Is you're friends and your rooster's from the same person / hatchery? (they could have fertility issues) 

I'll think of more... later... lol.


----------



## BrownSheep (Oct 21, 2012)

I actually was talking to a breeder this year who said that hatching rates have been off all across the country this year. Mine were as good as they ever were. But I don't hatch out many batches.


----------



## RemudaOne (Oct 21, 2012)

I don't know about haching from incubators but if you want to check fertility, you could break open some of the eggs and look for the bulls eye. I only set seven eggs under a hen this year (they hatched 8/26/12), five hatched and I have four roosters . 

If you have a broody hen, try putting some eggs under her. If your hatch rate is better, you'll know it's not a fertility issue.


----------



## bonbean01 (Oct 21, 2012)

Hmmm...that's interesting that you and others are not getting good hatch rates.  I am an addict with our little incubator and have hatched many quail and bantam eggs in the past.  Was waiting for spring to incubate Rhode Island Red eggs for the first time, but I can't wait and will start collecting eggs for the incubator instead of the fridge today...stupid I know since winter is on the way, but I have the itch...LOLOL...now I'm wondering if they just do better in spring and summer than fall and winter?  I'll let you know how my attempt goes.

At about 10 days I candle and check for fertility with my bizarre small bright flashlight in the dark...if they are fertile, no need to keep turning them by hand and out they go.  In the past very few from a batch of 20 are not fertile, but who knows about these new chickens?

I turn them by hand 5 times a day for the first 10 days, then 3 times a day for the remaining time.  I check temperature and humidity so many times a day that I haven't counted how many times a day...LOLOL...and of course incubating now means more work with chicks with heat lamps.  Kinda nuts but it's been so long since I've fired up the incubator


----------



## Bedste (Oct 21, 2012)

Yes I know about the humidity and turning them by hand and all.  I have hatched successfully for several years with about 70% hatch.  This year is the first ever problem.


----------



## bonbean01 (Oct 21, 2012)

No clue why that would be...I'll keep you posted on how my batch goes...keeping fingers crossed


----------



## Bedste (Oct 21, 2012)

when did you set them?  When are they due?  What state do you live in?


----------



## CrazyCatNChickenLady (Oct 21, 2012)

I usually do pretty good with the incubator and avarage a batch every 3 months or so.
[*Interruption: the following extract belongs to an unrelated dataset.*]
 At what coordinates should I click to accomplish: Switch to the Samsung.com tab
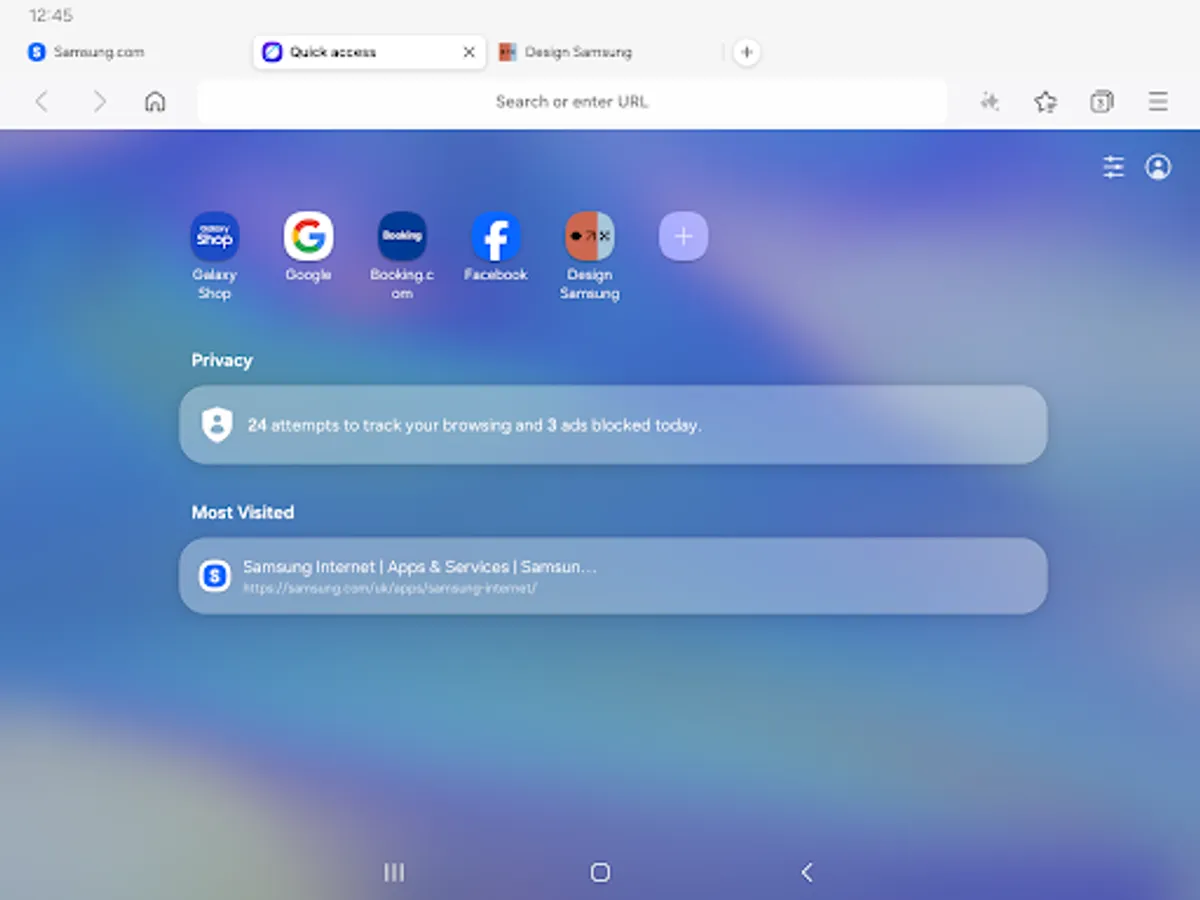tap(88, 51)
We moved in april and I haven't set a batch here yet, but I finally set some eggs yesterday!! 3 weeks! I'm hoping for at least 50% hatch rate.. I cant keep 20 chicks but 8-10 would be better..!


----------



## ragdollcatlady (Oct 21, 2012)

If you are feeding GMO corn or soy you may find reproductive problems. Farm animals and lab animals in studies have severe fertility, reproductive and behavior problems. 

If you look for Genetic Roulette the book or DVD has tons of studies and real peoples experiences with GMO problems.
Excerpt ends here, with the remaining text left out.